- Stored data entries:
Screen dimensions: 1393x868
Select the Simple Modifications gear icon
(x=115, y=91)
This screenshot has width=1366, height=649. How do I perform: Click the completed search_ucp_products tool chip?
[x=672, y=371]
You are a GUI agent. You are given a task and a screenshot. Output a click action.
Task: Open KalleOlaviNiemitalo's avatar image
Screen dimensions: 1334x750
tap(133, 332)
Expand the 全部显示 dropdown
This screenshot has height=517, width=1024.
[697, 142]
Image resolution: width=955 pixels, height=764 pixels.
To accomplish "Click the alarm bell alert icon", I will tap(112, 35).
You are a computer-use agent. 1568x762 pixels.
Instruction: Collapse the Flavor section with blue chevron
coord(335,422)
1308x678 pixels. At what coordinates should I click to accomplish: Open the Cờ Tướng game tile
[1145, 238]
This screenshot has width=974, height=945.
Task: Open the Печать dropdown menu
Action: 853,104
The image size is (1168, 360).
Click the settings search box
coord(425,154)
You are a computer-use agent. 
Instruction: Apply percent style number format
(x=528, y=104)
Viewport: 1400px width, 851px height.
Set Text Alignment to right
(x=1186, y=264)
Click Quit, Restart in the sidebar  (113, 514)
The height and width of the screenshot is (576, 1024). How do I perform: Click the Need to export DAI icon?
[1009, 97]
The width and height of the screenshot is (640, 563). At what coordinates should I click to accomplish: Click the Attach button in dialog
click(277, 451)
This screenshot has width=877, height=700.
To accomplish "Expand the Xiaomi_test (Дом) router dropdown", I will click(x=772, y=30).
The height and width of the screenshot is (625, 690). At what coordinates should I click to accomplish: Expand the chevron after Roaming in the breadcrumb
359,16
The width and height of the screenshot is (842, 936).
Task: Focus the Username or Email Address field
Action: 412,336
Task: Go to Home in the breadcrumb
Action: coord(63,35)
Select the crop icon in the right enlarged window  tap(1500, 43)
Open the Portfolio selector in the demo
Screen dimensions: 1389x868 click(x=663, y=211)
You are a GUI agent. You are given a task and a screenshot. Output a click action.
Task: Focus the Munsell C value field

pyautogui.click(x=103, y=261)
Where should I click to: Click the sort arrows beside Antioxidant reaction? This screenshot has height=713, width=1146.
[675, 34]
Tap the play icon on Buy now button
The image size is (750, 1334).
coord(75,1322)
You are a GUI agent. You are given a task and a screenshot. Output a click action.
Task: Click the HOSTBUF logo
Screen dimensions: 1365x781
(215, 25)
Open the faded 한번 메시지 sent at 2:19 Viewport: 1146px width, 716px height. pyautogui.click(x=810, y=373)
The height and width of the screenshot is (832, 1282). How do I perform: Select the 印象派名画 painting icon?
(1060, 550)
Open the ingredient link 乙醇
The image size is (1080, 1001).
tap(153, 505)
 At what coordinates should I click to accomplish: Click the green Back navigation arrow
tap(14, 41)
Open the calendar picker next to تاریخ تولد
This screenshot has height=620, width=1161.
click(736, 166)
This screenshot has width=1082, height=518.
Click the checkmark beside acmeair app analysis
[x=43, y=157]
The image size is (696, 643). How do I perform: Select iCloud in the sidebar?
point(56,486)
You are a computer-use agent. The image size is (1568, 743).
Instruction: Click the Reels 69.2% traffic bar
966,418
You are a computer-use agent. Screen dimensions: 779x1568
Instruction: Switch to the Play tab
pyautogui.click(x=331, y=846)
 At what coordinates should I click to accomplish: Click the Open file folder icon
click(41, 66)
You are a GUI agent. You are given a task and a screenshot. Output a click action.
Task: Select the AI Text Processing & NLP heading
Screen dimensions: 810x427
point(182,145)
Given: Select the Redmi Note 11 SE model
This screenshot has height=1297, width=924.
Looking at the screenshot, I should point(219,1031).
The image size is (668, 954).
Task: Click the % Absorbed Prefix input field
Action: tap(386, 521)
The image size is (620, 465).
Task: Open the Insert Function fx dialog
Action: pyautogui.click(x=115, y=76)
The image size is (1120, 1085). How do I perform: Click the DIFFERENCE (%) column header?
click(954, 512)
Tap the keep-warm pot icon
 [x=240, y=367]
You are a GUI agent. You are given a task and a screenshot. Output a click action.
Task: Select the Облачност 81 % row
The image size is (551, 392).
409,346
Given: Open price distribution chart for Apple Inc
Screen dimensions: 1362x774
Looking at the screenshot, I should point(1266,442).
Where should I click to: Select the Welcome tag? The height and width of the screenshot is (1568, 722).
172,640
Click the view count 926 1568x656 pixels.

- Your objective:
Reproduce exactly the section above that begins at the line containing "Tap the play icon on Buy now button" and ends at the line containing "Open the faded", leaving out all other lines.

- Output of the task:
Tap the play icon on Buy now button
The image size is (750, 1334).
coord(75,1322)
You are a GUI agent. You are given a task and a screenshot. Output a click action.
Task: Click the HOSTBUF logo
Screen dimensions: 1365x781
(215, 25)
Open the faded 한번 메시지 sent at 2:19 Viewport: 1146px width, 716px height. pyautogui.click(x=810, y=373)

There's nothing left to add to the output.